大橋信弥氏は立命館大学大学院文学研究科修士課程修了で、滋賀県立安土城考古博物館学芸課長を務めていた。
![]() |
| 『古代の地域支配と渡来人』(吉川弘文館、2019年) |
定価が12,000円(税前)と高価であり手頃な中古本もなかったので、まず図書館で借りてみることにした。
蔵書が近くの市立図書館にはなかったが東京都立図書館にはあったので、市立図書館経由で貸し出しを依頼した。

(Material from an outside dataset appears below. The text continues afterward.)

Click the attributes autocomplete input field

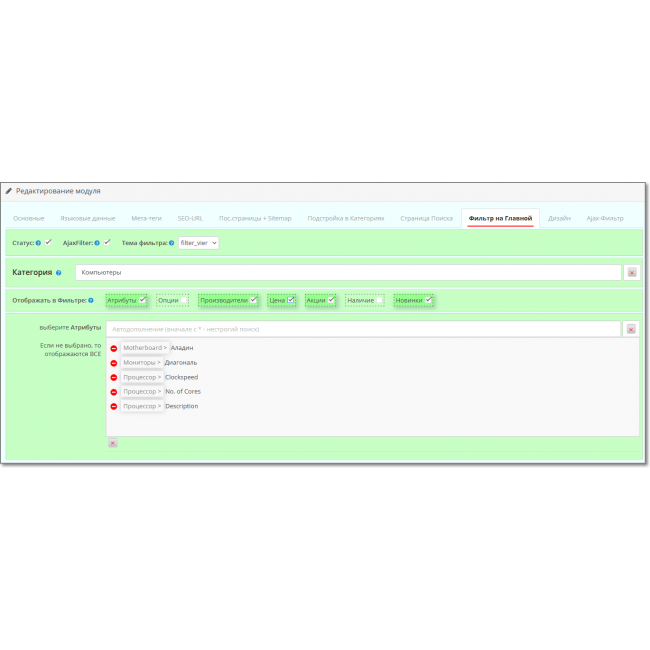click(x=364, y=328)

2週間ほどで届いた本の目次を見て、即座に購入することに決めた。最近購入した本の中では一番高い本である。
第一部は「近江の古代豪族と大和王権」、第二部は「近江の渡来人と文字資料」で、私の関心と一致している。
専門的で難しい本であるが、他では見たことがない「近江古代豪族分布図」や古代豪族の系図も掲載されている。
古代豪族が壬申の乱によってどのように影響を受けたのかについての考察もあって、とても興味深い内容である。

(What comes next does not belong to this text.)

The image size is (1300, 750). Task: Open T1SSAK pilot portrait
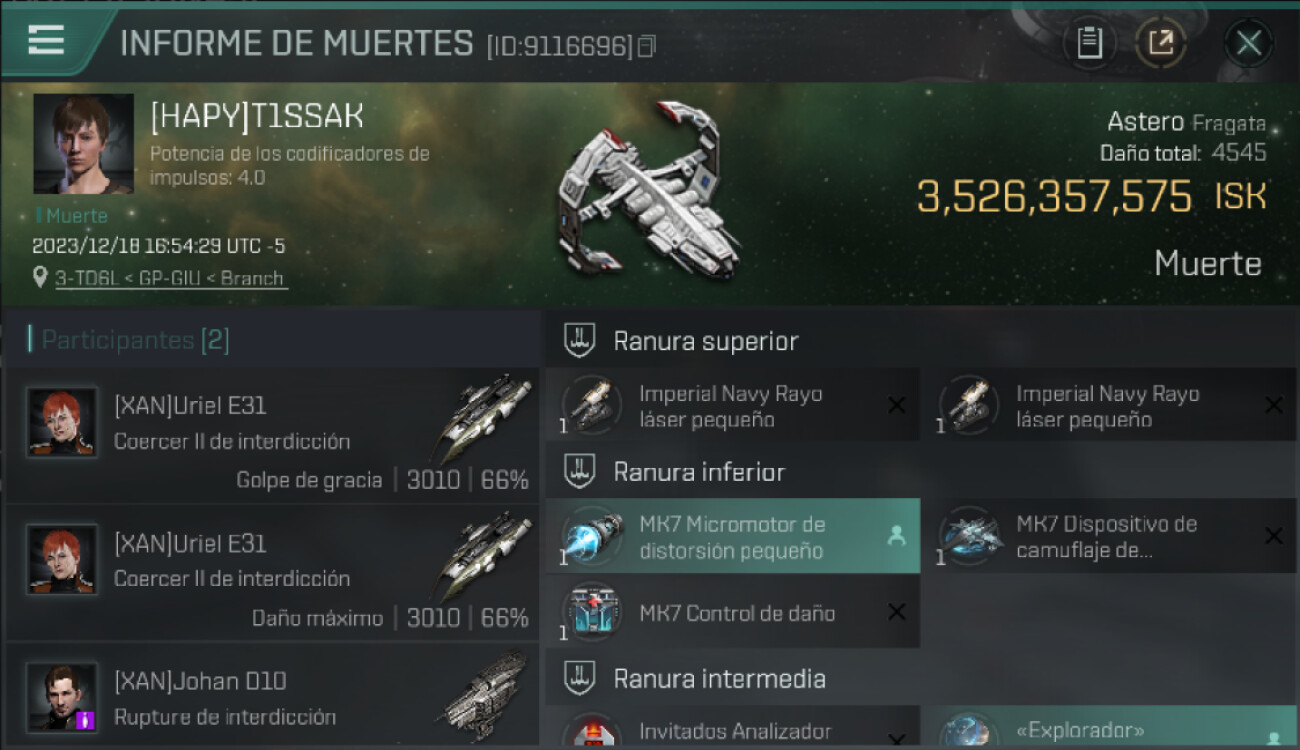83,144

近江の古代を語るには渡来人の存在が欠かせない。やっぱり滋賀は面白い、私の興味は深まるばかりである。


4 件のコメント:
小生も実はこのころ=古代=にいたく興味をそそられています。謎の4世紀。
この4世紀というのはかなりの寒冷期にあたり、北方の遊牧民が南下してきたため、欧州ではゲルマン民族が大移動しローマ帝国が滅んだ。強大な勢力を400年にわたり誇った「漢」も然り。わが日本も混沌としていた、らしい、ですねぇ。そして怪しい継体天皇の登場。 彼は渡来人なのかな。きちんとして勉強してないのがバレる
なお、この混沌の中で琵琶湖の水運や豊富な水産物が大活躍した、ようですねぇ。
コメント、ありがとうございます。近江古代豪族分布図に記載されている湖西の和邇部臣と湖北の息長君は古くからの地域勢力で、ヤマト王権を支える主要な地位にあったと言われています。継体天皇の即位にも大きく関わっていたと考えられています。ヤマト王権は百済勢力の救援に赴き「白村江の戦い」で大敗しましたが、百済勢力の本拠はもっと前から日本にあったのではないかと私は妄想しています。
初めて投稿します
いつもブログ楽しく拝見してます
謎の四世紀、古代史と渡来人、縄文と弥生、東国との連関など、この時代の歴史には興味が尽きませんね
本書を含め、また取り上げてもらいたいテーマです
コメント、ありがとうございます。近江の魅力は何といっても歴史が古いことです。平城京や平安京よりも前のことですし、神話を除き文献で遡ることができる最古の部分ではないでしょうか。琵琶湖の豊かな自然を背景に古くから人が住み着いたことは間違いなく、知らないことがたくさんあります。